Machine learning has come a long way in last few years and it has now been integrated into our lives in ways that make us hardly recognise its presence. In a development that marks a huge milestone for this aspect of technology, researchers at Microsoft have claimed that their speech recognition system has reached ‘human parity’.
This effectively means that the speech recognition system can recognise words from a conversation as well as humans would do. It should be noted that ‘human parity’ doesn’t mean error-free recognition as even professional transcriptionists make errors and don’t recognise every word perfectly from conversations.
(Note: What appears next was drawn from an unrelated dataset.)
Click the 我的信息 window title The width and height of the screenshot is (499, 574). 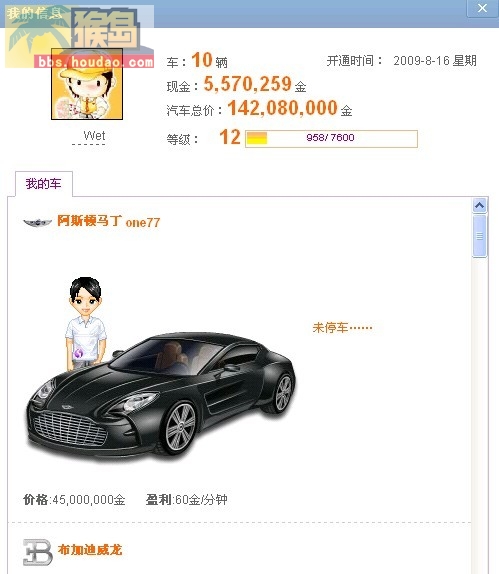(x=34, y=13)
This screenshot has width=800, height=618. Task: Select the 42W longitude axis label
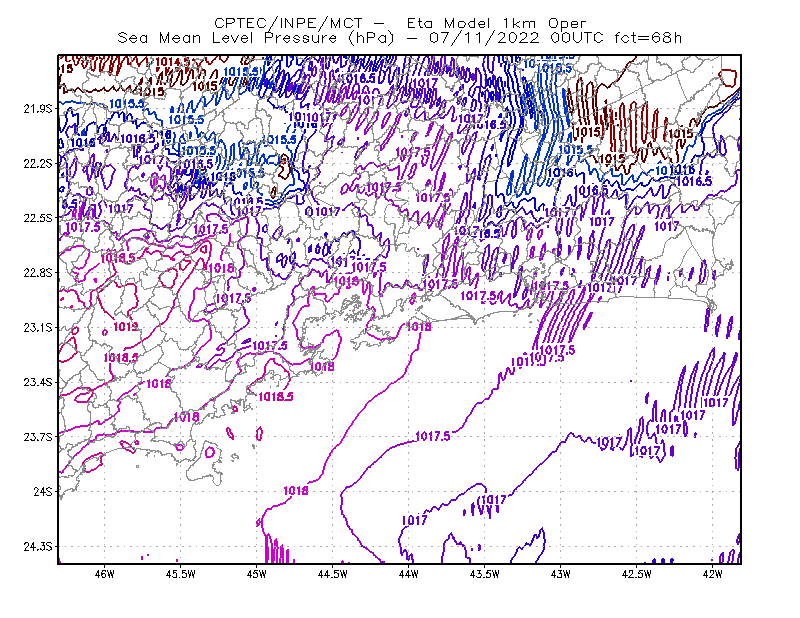[713, 574]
This term essentially implies that the rate of errors made by the recognition system is now at par with the error rate of humans while performing a similar tasks.
During their tests, researchers at Microsoft reported a word error rate of 5.9 percent by the speech recognition system. “The 5.9 percent error rate is about equal to that of people who were asked to transcribe the same conversation, and it’s the lowest ever recorded against the industry standard Switchboard speech recognition task,” the Redmond-based company said in its official blog post.
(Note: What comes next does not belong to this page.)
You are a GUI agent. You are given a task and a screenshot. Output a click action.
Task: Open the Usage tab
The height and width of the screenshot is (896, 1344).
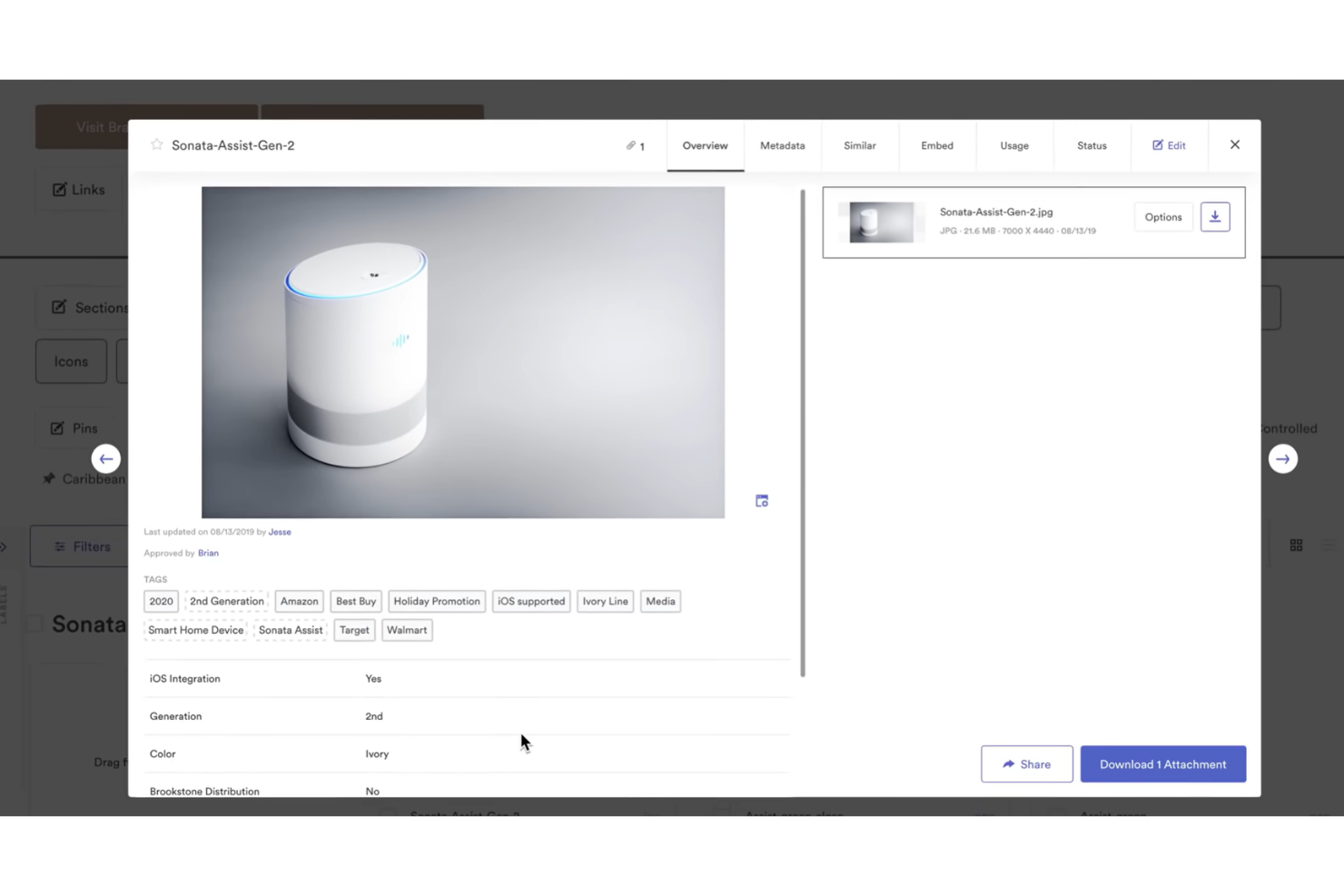pyautogui.click(x=1013, y=145)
“We’ve reached human parity,” company’s Chief Speech Scientist Xuedong Huang was quoted as saying in the blog.
This advancement in speech recognition can have wide implications for both business-based products as well as consumer products. This advancement can improve the user experience on a simple entertainment console like Xbox or can be used in speech-to-text transcription software. Microsoft’s digital assistant Cortana is also likely to benefit from the improvement in speech recognition.
“This will make Cortana more powerful, making a truly intelligent assistant possible,” company’s Head of Artificial Intelligence Harry Shum said.
In order to improve speech recognition to this level, the researchers made use of neural language models, which puts similar words together for better recognition.
Even though Microsoft’s speech recognition system has achieved a huge milestone by reducing the error rate significantly, the researchers still have a long way to go in order to make the technology useable in real-life situations. This will include situations where there is noise in background or when multiple people are talking and for devices like our phones to better understand the context of the conversation, like humans can do.